D M Thomas

Biography

D M Thomas (Donald Michael Thomas) is a Cornish novelist, poet, playwright and translator.

Born 27 January 1935 in Redruth, Cornwall, he was schooled at Trewirgie Primary School and Redruth Grammar School. He  graduated from New College, Oxford with a First Class Honours in English in 1959. Thomas studied Russian during his National Service in the 1950s, the height of the Cold War.

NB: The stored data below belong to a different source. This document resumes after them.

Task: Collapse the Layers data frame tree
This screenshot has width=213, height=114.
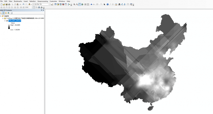Action: pos(1,16)
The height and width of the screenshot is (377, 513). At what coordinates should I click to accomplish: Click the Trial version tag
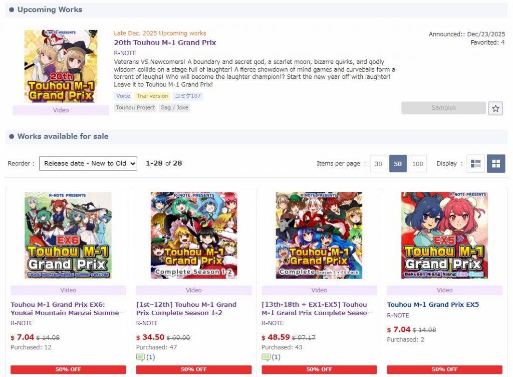pos(152,96)
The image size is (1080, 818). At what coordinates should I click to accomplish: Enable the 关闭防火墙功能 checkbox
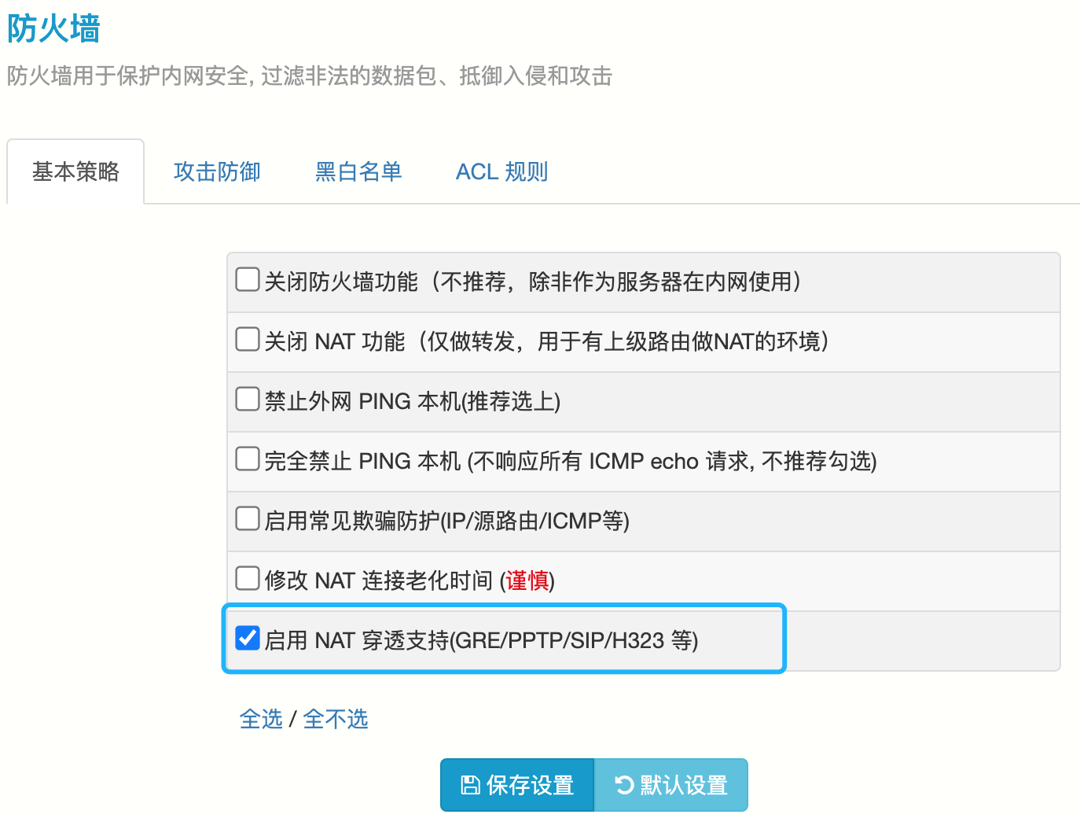coord(248,279)
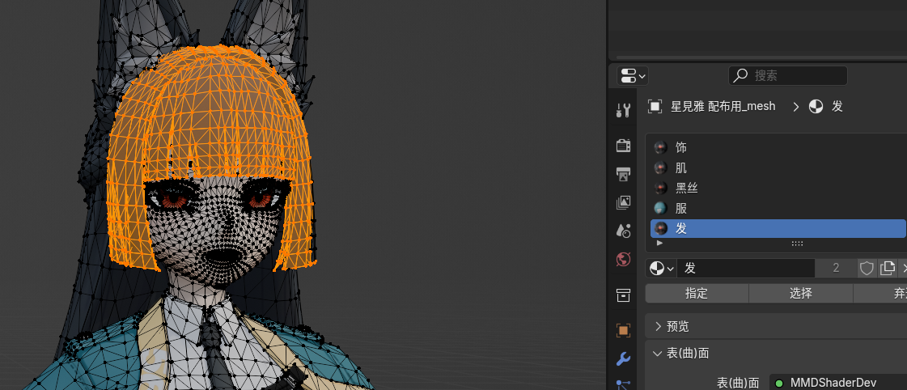The height and width of the screenshot is (390, 907).
Task: Open the editor type dropdown
Action: [x=633, y=76]
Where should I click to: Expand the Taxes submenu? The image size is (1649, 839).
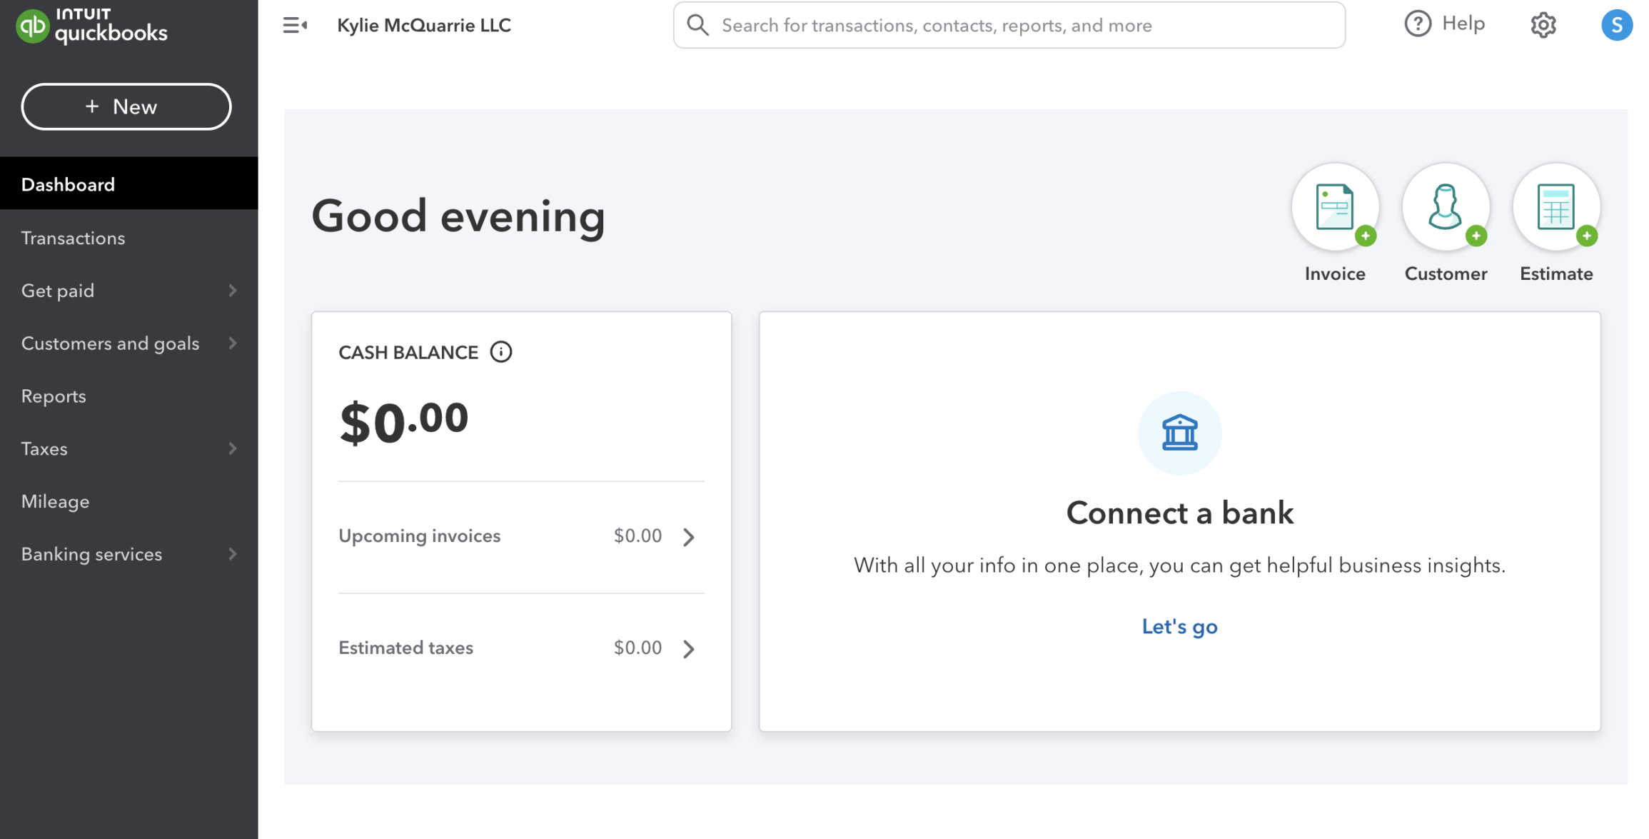(233, 449)
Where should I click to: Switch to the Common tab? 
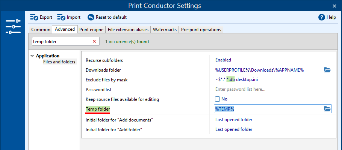click(x=41, y=30)
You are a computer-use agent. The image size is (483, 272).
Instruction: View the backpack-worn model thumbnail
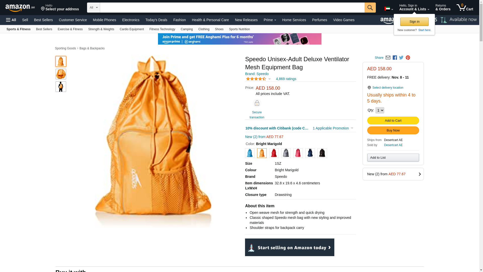coord(61,87)
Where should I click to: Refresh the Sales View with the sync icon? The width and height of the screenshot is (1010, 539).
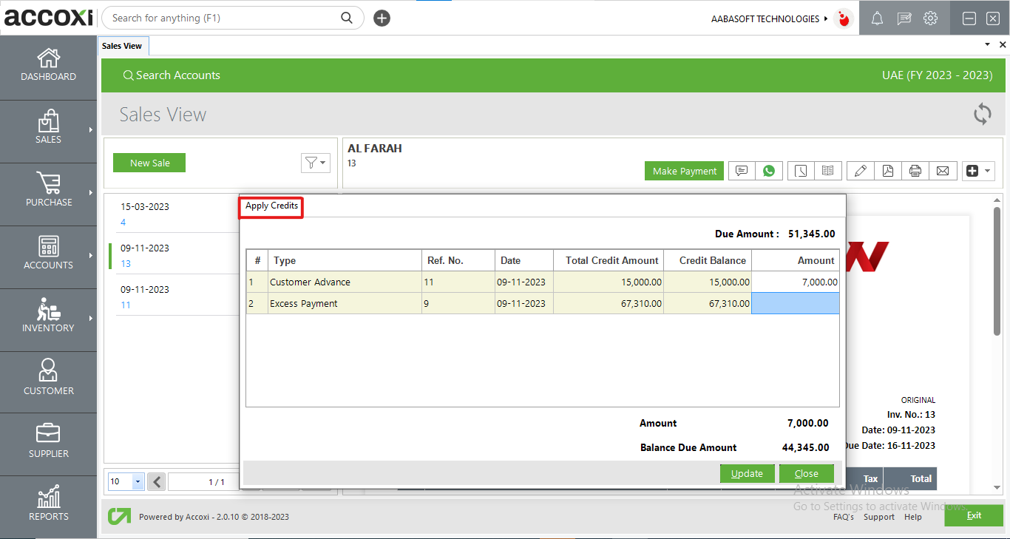(x=982, y=114)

Science fiction magazine New Worlds published his poetry and prose from 1968. His big break came with The White Hotel, short-listed for the Booker Prize in 1981. The judges would have split the prize between him and Salman Rushdie (for Midnight’s Children) but that wasn’t in the rules. The Booker prize rules were changed to allow sharing of the prize the following year. The book caused a lot of controversy for its postmodern use of passages from Babi Yar, Anatoly Kuznetsov’s story about the Holocaust. It was awarded the Los Angeles Times Fiction prize and became an international bestseller, translated into 30 languages.

Thomas started translating Russian poetry in 1982, including a few of Pushkin’s works.

He has received the Cholmondeley award for poetry and the Orwell Prize for his biography of Alexander Solzhenitsyn.

Now living in Truro, his most recent work is Corona man, a fictional verse journal of the plague year 2020.